Greengard views the development of next-generation tools for cryo-EM as a “great poster child for computational science.” Success will involve “physical modeling, Fourier analysis, numerical analysis, and data science all rolled into one.” He has been discussing the problem with Amit Singer of Princeton, one of a group of mathematicians who have been working in the area for some time (and an invited speaker on the subject at the 2012 SIAM Conference on Imaging Science). “It’s a great match of modern computational science with a biologically important problem,” Greengard says, “and a great example of the kinds of problems we intend to focus on.”

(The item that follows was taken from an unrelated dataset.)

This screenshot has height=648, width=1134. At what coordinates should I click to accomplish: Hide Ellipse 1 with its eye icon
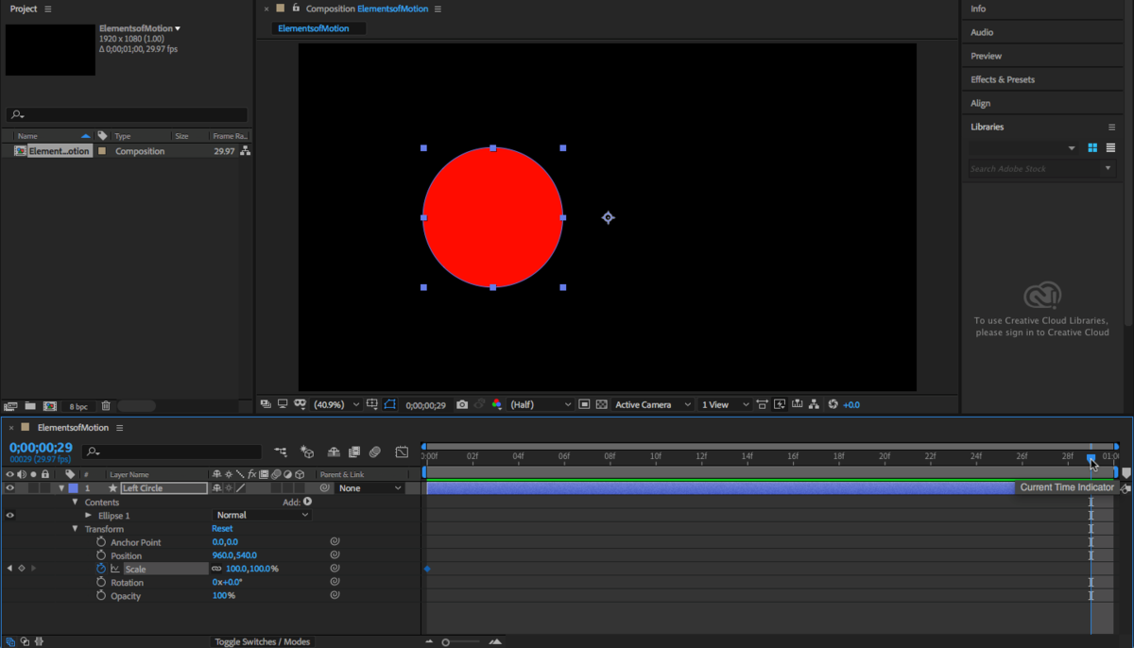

SCDA will also work with the Simons Collaboration on the Global Brain, an initiative launched by the Simons Foundation that involves some of the key researchers in the field, including David Tank of Princeton, Larry Abbott of Columbia, William Newsome of Stanford, Anthony Movshon of NYU, and Gerald Fischbach, chief scientist and fellow of the foundation. With ties to the major US BRAIN initiative (Brain Research through Advancing Innovative Neurotechnologies), this exemplifies the major problems in data science, all requiring new methods and algorithms, to be tackled by SCDA scientists.
Greengard will give this year’s John von Neumann Lecture (“Fast, Accurate Tools for Physical Modeling in Complex Geometry”) in July at the SIAM Annual Meeting in Chicago. He suggested an alternative, snappier title during the SIAM News visit: “Anatomy of a Problem.”
Gail Corbett is the managing editor of SIAM News.